The Bastards' and Shosanna's stories intersect when a gala premiere of a Goebbels-produced propaganda film is put on in Shosanna's theater, with Hitler and most of the German High Command scheduled to attend. Both the Bastards and Shosanna launch plots intending to end the war a little earlier than anyone expected.

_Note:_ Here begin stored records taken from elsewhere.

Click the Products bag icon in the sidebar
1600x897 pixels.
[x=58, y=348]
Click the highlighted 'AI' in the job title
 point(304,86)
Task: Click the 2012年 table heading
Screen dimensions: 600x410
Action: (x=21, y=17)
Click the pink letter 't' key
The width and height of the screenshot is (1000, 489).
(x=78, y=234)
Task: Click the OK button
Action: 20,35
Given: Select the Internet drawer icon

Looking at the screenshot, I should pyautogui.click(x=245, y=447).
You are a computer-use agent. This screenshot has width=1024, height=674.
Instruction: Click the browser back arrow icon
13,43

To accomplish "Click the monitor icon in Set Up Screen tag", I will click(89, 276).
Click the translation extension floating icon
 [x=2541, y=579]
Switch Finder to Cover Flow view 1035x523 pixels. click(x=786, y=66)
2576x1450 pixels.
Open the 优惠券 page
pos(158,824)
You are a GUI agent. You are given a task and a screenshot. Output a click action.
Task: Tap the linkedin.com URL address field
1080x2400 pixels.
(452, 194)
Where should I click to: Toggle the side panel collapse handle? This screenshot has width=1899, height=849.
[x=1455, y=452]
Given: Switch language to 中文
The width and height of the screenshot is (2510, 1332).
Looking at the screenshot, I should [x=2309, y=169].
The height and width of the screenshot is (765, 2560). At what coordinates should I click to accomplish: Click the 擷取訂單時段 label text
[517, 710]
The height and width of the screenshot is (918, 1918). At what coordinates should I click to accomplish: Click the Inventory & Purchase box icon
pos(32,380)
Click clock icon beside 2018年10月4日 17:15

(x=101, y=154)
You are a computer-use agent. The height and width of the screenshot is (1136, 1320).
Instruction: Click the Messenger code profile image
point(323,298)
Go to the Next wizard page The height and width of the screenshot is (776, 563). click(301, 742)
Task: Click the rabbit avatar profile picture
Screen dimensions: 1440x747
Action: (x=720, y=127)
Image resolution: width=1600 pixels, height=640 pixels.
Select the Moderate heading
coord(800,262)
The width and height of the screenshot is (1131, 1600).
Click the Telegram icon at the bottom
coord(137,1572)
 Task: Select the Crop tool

The script's divided into five chapters:
Chapter One: Once Upon a Time … Nazi Occupied France
Chapter Two: Inglorious Basterds
Chapter Three: German Night in Paris
Chapter Four: Operation Kino
Chapter Five: Revenge of the Giant Face
The first chapter, set in 1941, introduces Shosanna and the film's antagonist, a Nazi officer named Landa who's known as the "Jew Hunter." The second chapter introduces the Bastards and their tactics: They kill Nazis on sight, take their scalps, and — when they let one go — carve a swastika into his forehead. The third chapter, set in 1944, reintroduces Shosanna in Paris ("This whole Chapter will be filmed in French New Wave Black and White"). The fourth sets up the Bastards' attack on the theater. And it all comes together in Chapter Five, which plays fast and loose with history, to say the least.